Les récits musulmans de l’époque décrivent les croisés comme des envahisseurs brutaux, motivés par des ambitions territoriales et des promesses spirituelles. Leur insistance sur la guerre sainte chrétienne est souvent comparée à l’effort des musulmans pour défendre leurs terres sous la bannière du djihad. Les chroniqueurs musulmans insistent sur la nécessité de résister fermement à cette nouvelle offensive.
Le sultan al-Kamil, fils d’al-Adel et neveu de Saladin, joue un rôle central dans la défense contre la Cinquième Croisade. Pour les musulmans, al-Kamil est vu comme un leader résolu et habile, combinant des compétences militaires impressionnantes à une grande finesse diplomatique.L’approche d’al-Kamil face à la menace croisée est double. Sur le plan militaire, il adopte une stratégie défensive pragmatique. Face au siège prolongé de Damiette, il ordonne des contre-attaques tout en cherchant à limiter les pertes humaines et matérielles. Lors de la marche des croisés vers Le Caire en 1221, il exploite habilement les crues du Nil pour inonder leurs positions, transformant un avantage géographique naturel en une arme dévastatrice. Cette utilisation des crues est décrite dans les récits musulmans comme un acte de génie tactique, montrant que Dieu soutient les défenseurs de l’islam.
Sur le plan diplomatique, al-Kamil fait preuve d’un pragmatisme exemplaire. Dès le siège de Damiette, il tente de négocier avec les croisés, offrant la restitution de Jérusalem en échange de leur retrait d’Égypte. Bien que cette offre soit refusée à l’époque, elle reflète une volonté d’éviter des confrontations inutiles tout en poursuivant les intérêts musulmans. Cette diplomatie sera réutilisée plus tard lors de la Sixième Croisade, où al-Kamil cède Jérusalem à Frédéric II sans combat, renforçant sa réputation d’homme d’État pragmatique.
Pour les musulmans, la reddition des croisés en septembre 1221 après leur défaite dans les plaines inondées près de Mansourah est une grande victoire. Elle est perçue comme une preuve supplémentaire que les croisés, bien qu’organisés et puissants, ne peuvent rivaliser avec une défense musulmane unie et déterminée.

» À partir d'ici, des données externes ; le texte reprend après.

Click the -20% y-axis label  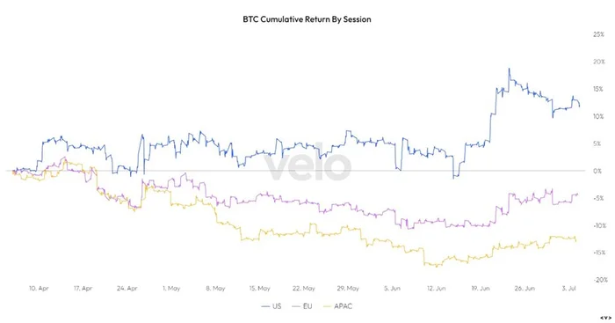598,280
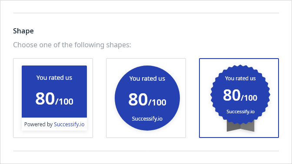Select the ribbon rosette badge shape option
This screenshot has height=164, width=292.
[239, 98]
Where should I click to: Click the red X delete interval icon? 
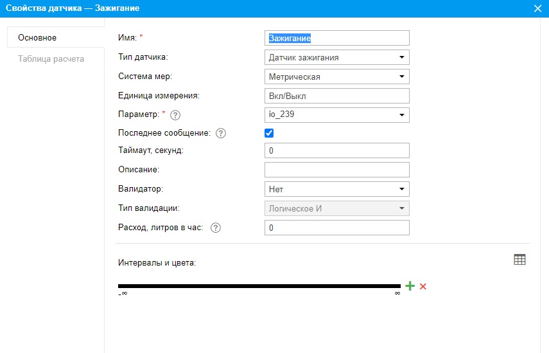423,286
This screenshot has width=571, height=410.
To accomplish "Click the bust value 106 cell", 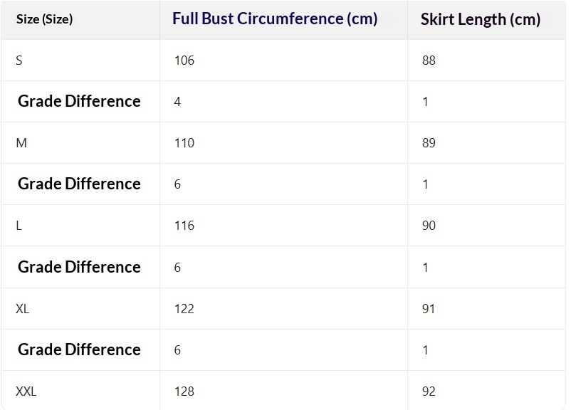I will pos(184,61).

Les chroniqueurs musulmans interprètent cette victoire comme une manifestation de la volonté divine. Les crues du Nil, utilisées contre les croisés, sont vues comme un signe que Dieu protège les terres de l’islam contre les envahisseurs. Cette vision renforce l’idée que le djihad est une cause légitime et sacrée, nécessitant la mobilisation collective des musulmans.
La victoire d’al-Kamil à Damiette consolide non seulement son pouvoir en Égypte mais aussi celui de la dynastie ayyoubide. Elle envoie un message clair à l’ensemble du monde musulman : malgré les invasions répétées, les croisés peuvent être vaincus, et l’islam peut préserver son intégrité face à ces menaces.

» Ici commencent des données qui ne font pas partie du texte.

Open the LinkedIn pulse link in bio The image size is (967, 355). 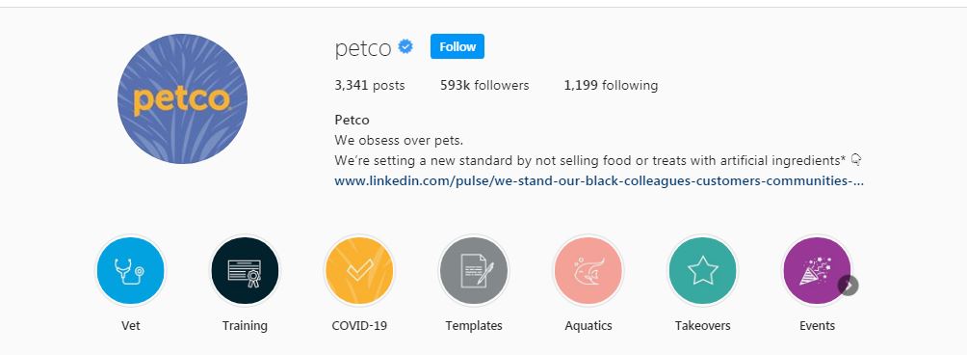(x=599, y=181)
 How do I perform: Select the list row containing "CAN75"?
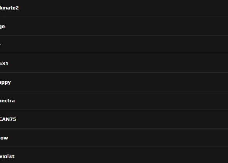click(114, 119)
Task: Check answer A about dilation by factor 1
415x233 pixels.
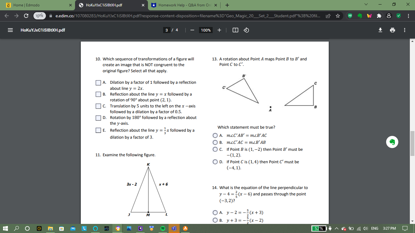Action: [98, 82]
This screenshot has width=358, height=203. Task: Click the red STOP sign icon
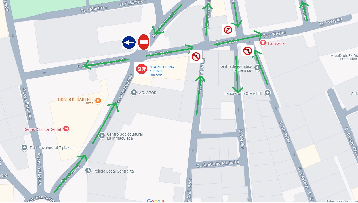(x=142, y=69)
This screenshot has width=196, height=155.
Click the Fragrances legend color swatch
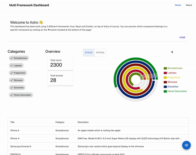(165, 78)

La Cinquième Croisade renforce l’unité politique dans les territoires ayyoubides. Al-Kamil, en sortant victorieux, gagne en légitimité en tant que défenseur de la foi et protecteur de l’Égypte. Cette victoire affaiblit également les alliances chrétiennes dans la région, démontrant que les croisades ne sont pas des forces invincibles.

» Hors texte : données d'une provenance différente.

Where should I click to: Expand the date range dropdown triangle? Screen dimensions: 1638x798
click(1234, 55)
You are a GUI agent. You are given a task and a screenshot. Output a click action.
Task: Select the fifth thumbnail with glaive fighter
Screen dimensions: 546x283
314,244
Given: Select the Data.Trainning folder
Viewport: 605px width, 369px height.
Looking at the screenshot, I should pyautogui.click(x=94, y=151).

Sur le plan religieux, cette croisade réaffirme l’importance du djihad en tant qu’obligation morale pour les musulmans. La résistance à Damiette est célébrée comme un exemple de foi et de courage, renforçant le sentiment de solidarité parmi les différentes communautés musulmanes.
Du point de vue des musulmans, la Cinquième Croisade est un épisode marquant où la stratégie, le pragmatisme et la foi se combinent pour repousser une agression étrangère. Al-Kamil émerge comme un leader symbolisant la résilience et la sagesse politique, et la victoire à Damiette est perçue comme une démonstration éclatante de la capacité des musulmans à défendre leurs terres sacrées face aux incursions chrétiennes. Cette victoire renforce la confiance dans les capacités de résistance du monde islamique, tout en mettant en lumière les failles de leurs adversaires.